Ripper Street : Whitechapel , quand rôdait encore le fantôme de Jack the Ripper

Affiche Ripper StreetRipper Street - Série de Richard Warlow, 2012.


L’inspecteur de police Edmund Reid et son équipe de la division H sont chargés de faire régner l’ordre dans le quartier de Whitechapel, à Londres. L’histoire se situe quelques mois après la fin des agissements de Jack the Ripper. Beaucoup de travail est encore à faire pour chasser le crime et la corruption mais Reid garde encore l’espoir fou de résoudre un jour l’affaire Jack l’Eventreur.

Dotée de moyens importants, la série décrit le Londres de la fin du XIXème siècle – de 1889 à 1900 - avec une précision quasi documentaire, abordant tous les thèmes du crime, des conditions sociales ainsi que les progrès scientifiques.
Les personnages principaux ne sont pas que des enquêteurs; ils font partie intégrante de l’histoire et leur portrait est tracé de façon approfondie.
Ripper Street series 5 episode 6 review: Occurrence ...

L’Inspecteur Edmund Reid, personnage central de l’histoire est un policier qui cache ses angoisses et sa fragilité sous une apparente rigidité. Obsédé par la justice, il s’est donné comme mission de débarrasser le quartier de Whitechapel de tout le mal qui y règne. Il est tourmenté par le regret de ne pas avoir réussi à arrêter Jack l’éventreur et par la douleur d’avoir vu sa fille disparaître dans un accident de bateau dont il est miraculeusement ressorti vivant.
La quête de son enfant, peut être encore vivante, sera le fil directeur de la saison 3.
Le Sergent Bennet Drake, qui deviendra plus tard Inspecteur, est le second de Reid. Ancien soldat, il traîne le lourd souvenir des combats qu’il a menés et des massacres auxquels il a participé. Sa fidélité à son chef est totale.

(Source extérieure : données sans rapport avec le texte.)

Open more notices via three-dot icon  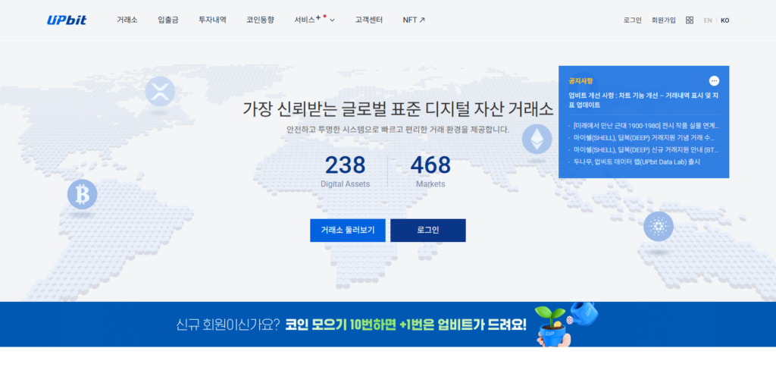coord(714,80)
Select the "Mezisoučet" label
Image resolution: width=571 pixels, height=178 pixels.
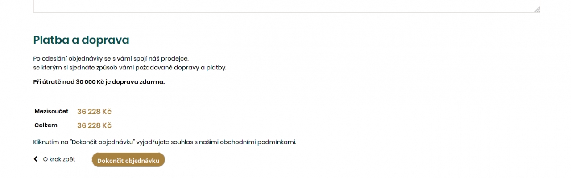51,111
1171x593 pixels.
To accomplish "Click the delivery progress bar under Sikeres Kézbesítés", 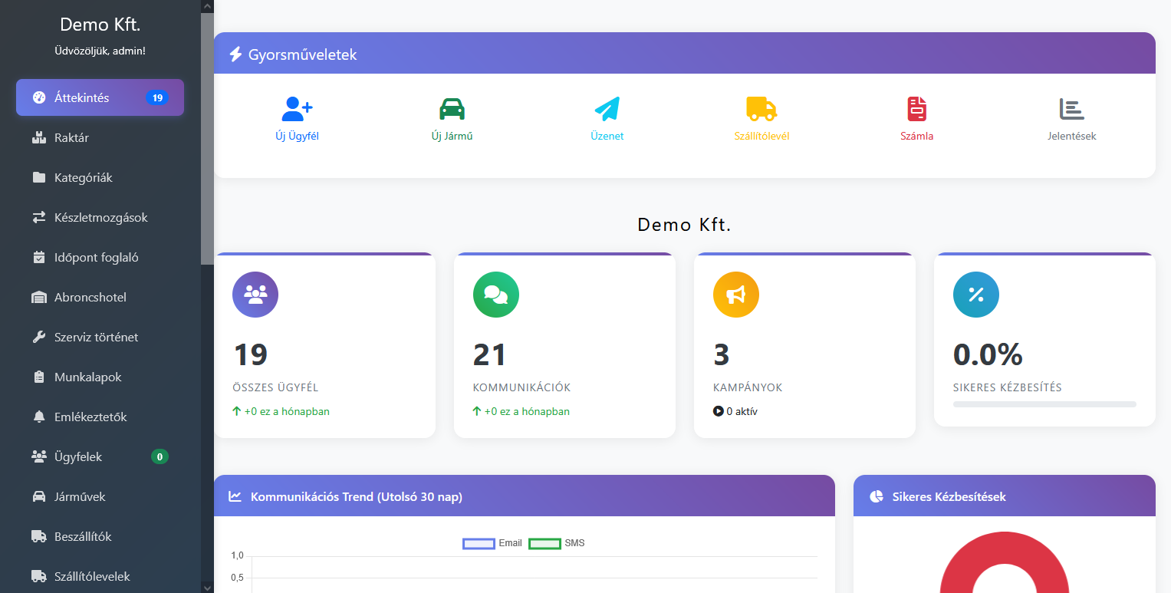I will click(x=1044, y=404).
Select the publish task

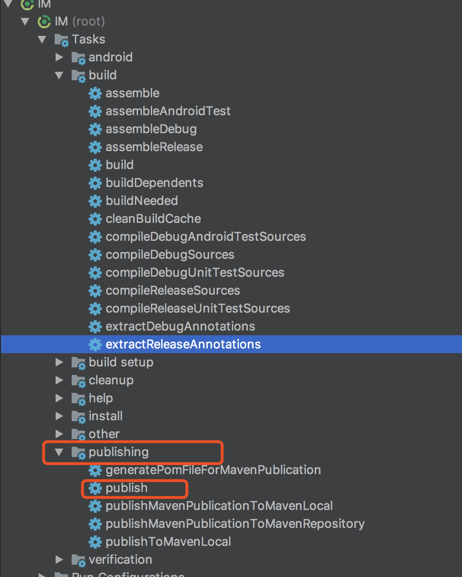[x=127, y=488]
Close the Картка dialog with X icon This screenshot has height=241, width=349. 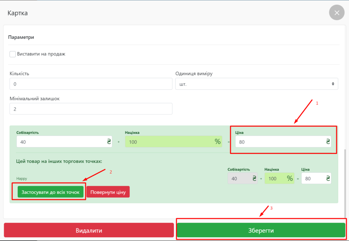click(x=337, y=13)
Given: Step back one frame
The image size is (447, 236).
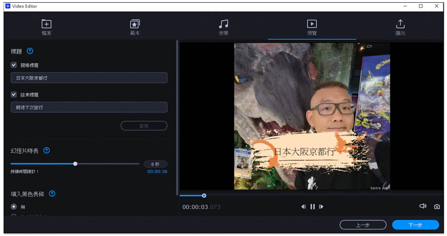Looking at the screenshot, I should tap(304, 207).

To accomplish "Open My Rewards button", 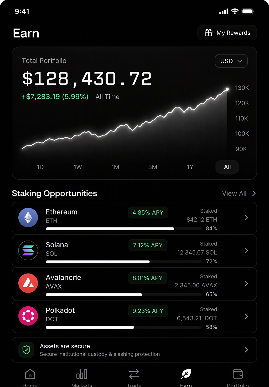I will point(227,33).
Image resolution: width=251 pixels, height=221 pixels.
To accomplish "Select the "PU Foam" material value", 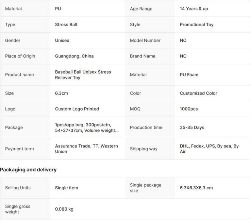I will click(189, 75).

Complétant le trio d’enquêteurs, le Docteur Jackson est américain. Personnage paillard, ivrogne et ayant son franc-parler, il tranche avec ses deux collègues et se moque de l’attachement de Drake envers Reid. Ses échanges verbaux avec Drake sont hauts en couleur et souvent savoureux.
Deux femmes ont également un rôle déterminant. Long Susan, compagne de Jackson, tient une maison close de luxe. Femme d’affaires, elle basculera dans le crime. Ses relations avec Jackson sont houleuses et son amitié avec Edmund ambigüe. Rose, d’abord prostituée chez Susan, est tirée de la prostitution par l’amour que lui porte le sergent Drake. Contrairement aux autres personnages principaux de l’histoire qui comportent tous une part d’ombre, c’est un être simple et sincère.

Ripper Street: Watch an exclusive clip from the series finale
Ripper Street marque par la force de ses histoires, la violence de certains épisodes et les sujets parfois dérangeants qu’ils abordent – gangs d’enfants, monstres de foire, traite des blanches, prostitution...
On notera à ce propos un double épisode d’une qualité exceptionnelle « Blanc comme neige » et « Ne suis-je pas monstrueux ? » Dur et émouvant, il est basé sur le personnage de John Merrick, alias Elephant Man – magnifiquement joué par l’acteur Joseph Drake -, témoin impuissant d’un meurtre dont est accusé Edmund Reid.

Si chaque épisode se veut relativement indépendant, l’ensemble se suivra davantage comme un feuilleton, chaque scène finale entraînant un rebondissement qui annonce la suite. De même, la vie des personnages principaux se mêle étroitement aux enquêtes et au fur et à mesure que l’histoire avance, elle se centre de plus en plus sur ceux-ci, au cœur de plusieurs affaires :
la recherche de la fille de Reid, la tentative d’assassinat dont il est victime, la disparition de Drake….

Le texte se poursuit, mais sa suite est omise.